Obstáculo à consolidação dessas idéias, na avaliação do professor, é o atual perfil do engenheiro. “O profissional é treinado para ser cético, gosta de soluções de baixo risco e essas são as tradicionais. Outra coisa é que não tem tradição de atualização, forma-se e nunca mais compra um livro, não vai a congresso técnico.”


Conhecimento técnico
Superar essa situação será imprescindível para atingir soluções de escala. “A gente precisa de gente formada, que entenda. Não existe receita, cada caso é um e demanda uma decisão”, afirma. Por exemplo, explica ele, nem toda reciclagem é boa, há aquelas cujo processo é tão agressivo ao meio ambiente que seria melhor incinerar o resíduo. Outras podem gerar produtos altamente poluentes – caso da cal feita pela Solvay, que continha alto teor de dioxinas e muitos furanos e foi utilizada até os anos 90.

Assim, não é possível que a seleção de materiais leve em conta apenas a quantidade de resíduos que contém. A tarefa, que precisa  considerar os impactos ambientais na fase de construção e de uso, é mais complicada. “Para isso, estamos começando a utilizar um conceito de análise de ciclo de vida, incorporado na ISO 14.040.” Critérios pertinentes, aponta John, evitarão situações como a das telhas feitas de plástico reciclado, que não duram seis meses. “Eu vejo que muitos dos novos produtos partem do pressuposto de que o que é reciclado ou artesanal é bom, é a idéia do small is beautiful. Tenho certeza que muitas dessas tecnologias podem vir a ser boas, mas falta engenharia, conhecimento, documentação técnica que mostre isso.”

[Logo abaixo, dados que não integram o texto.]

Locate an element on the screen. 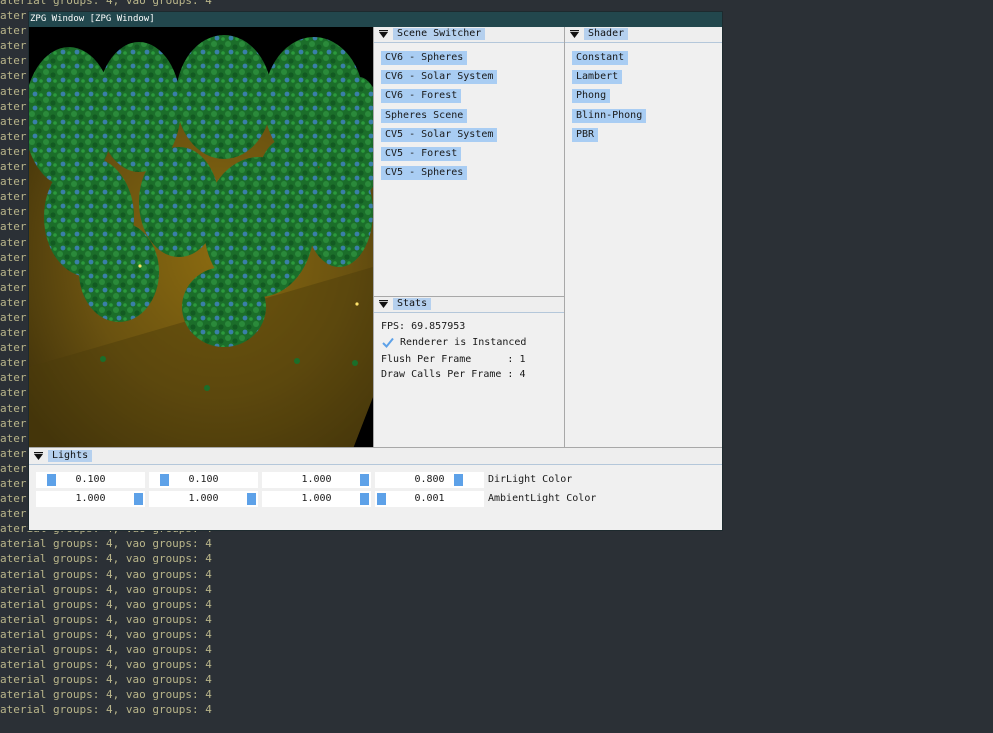 This screenshot has width=993, height=733. shader-item-phong: Phong is located at coordinates (592, 96).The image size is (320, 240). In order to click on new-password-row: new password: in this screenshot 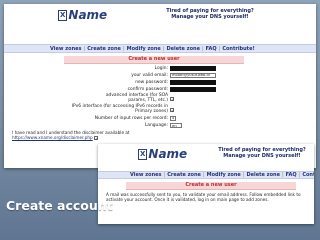, I will do `click(164, 82)`.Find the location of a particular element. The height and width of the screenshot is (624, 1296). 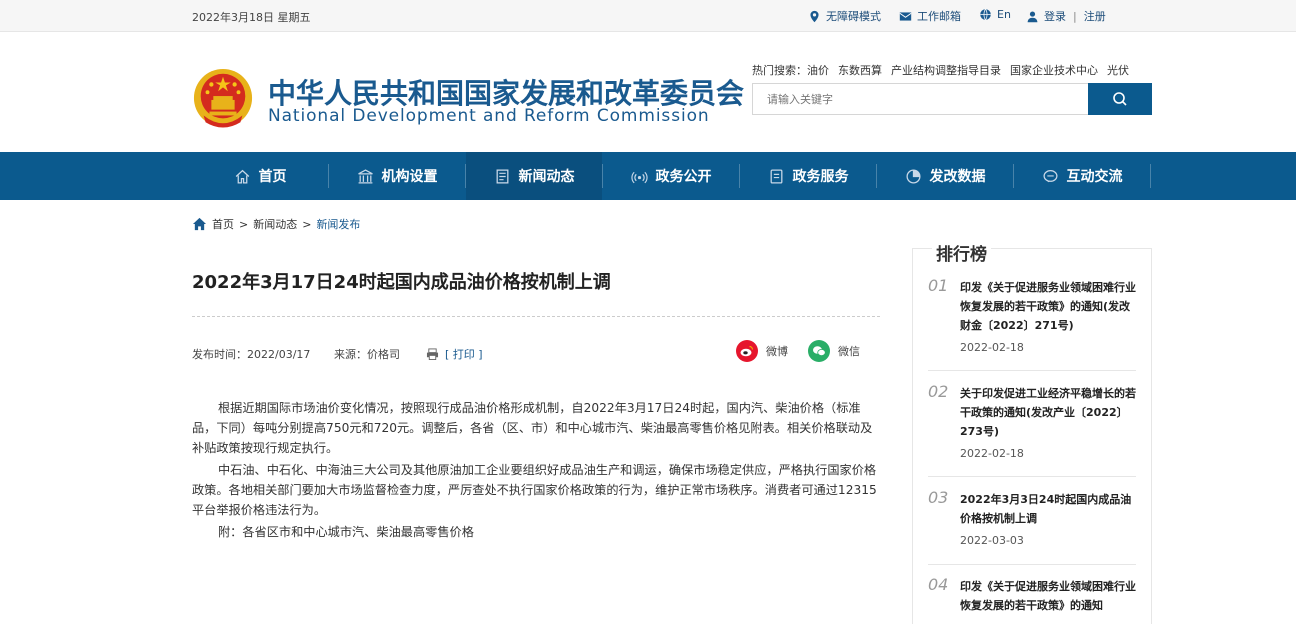

hot-search-label: 热门搜索： is located at coordinates (780, 70).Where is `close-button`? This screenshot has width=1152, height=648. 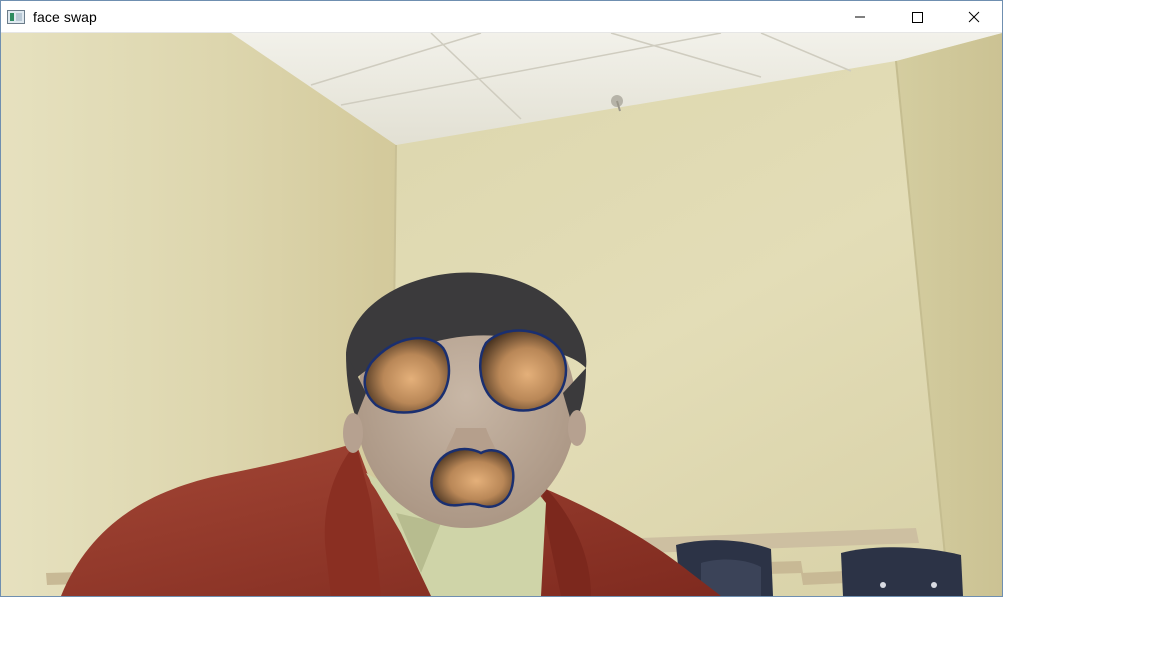 close-button is located at coordinates (974, 17).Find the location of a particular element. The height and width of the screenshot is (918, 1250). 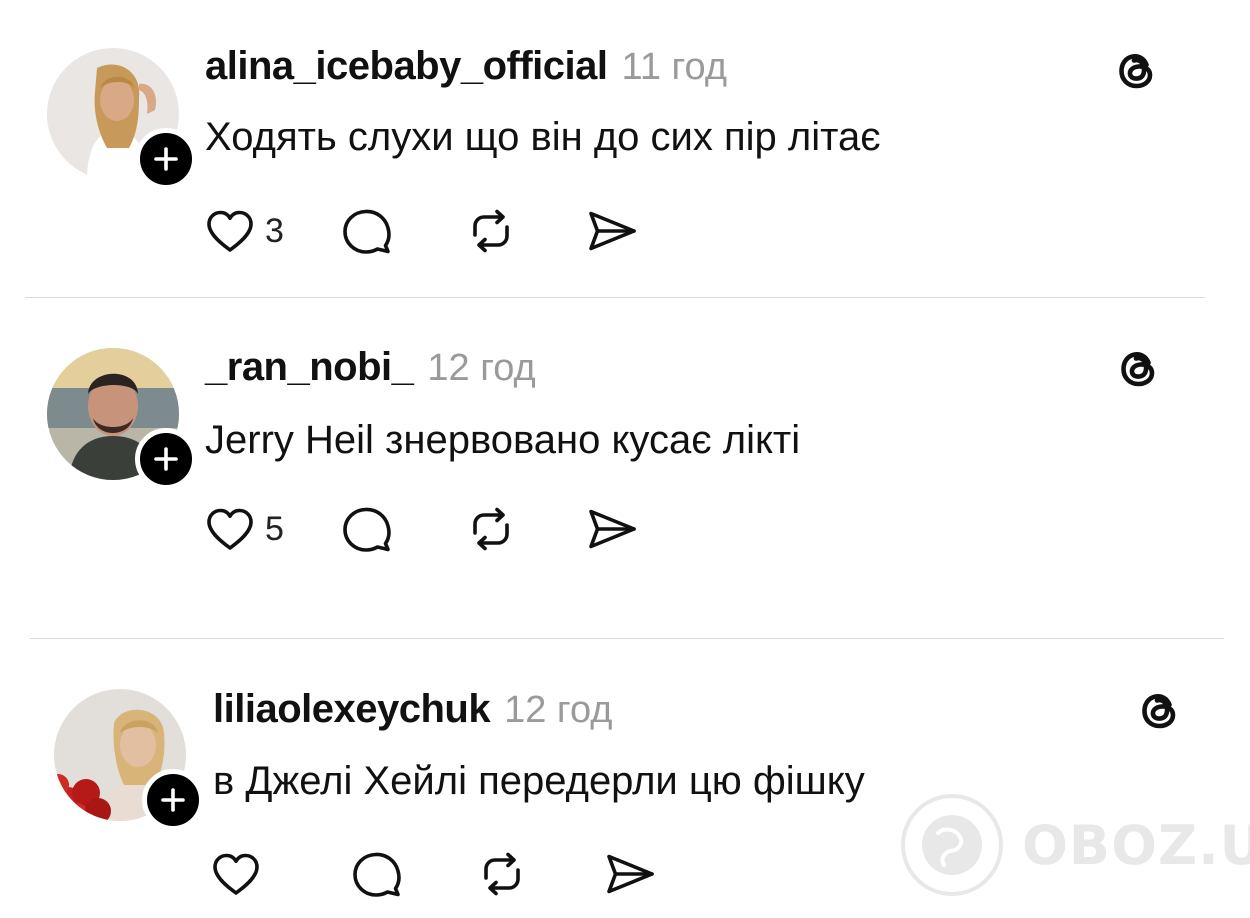

like-count: 5 is located at coordinates (274, 528).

Para o professor, esse é mais um nó a ser desatado, que demanda iniciativa governamental, a não-obrigatoriedade de fichas técnicas contendo a composição e informações para segurança no trabalho de cada material, diferentemente do que ocorre nos Estados Unidos ou na Europa, onde existe o MSDT (Materials Safety Data Sheet). “Isso é necessário para tomar decisões com  informação e não com preconceito.”

Apesar das críticas, o especialista vê o futuro com otimismo. “Nós sabemos a enrascada em que estamos e, se foi a tecnologia que nos trouxe até aqui, só ela pode nos tirar.” Um sinal de avanço, acredita ele, pode ser a Conferência Latino-americana sobre Construção Sustentável, marcada para o primeiro semestre de 2004, em São Paulo.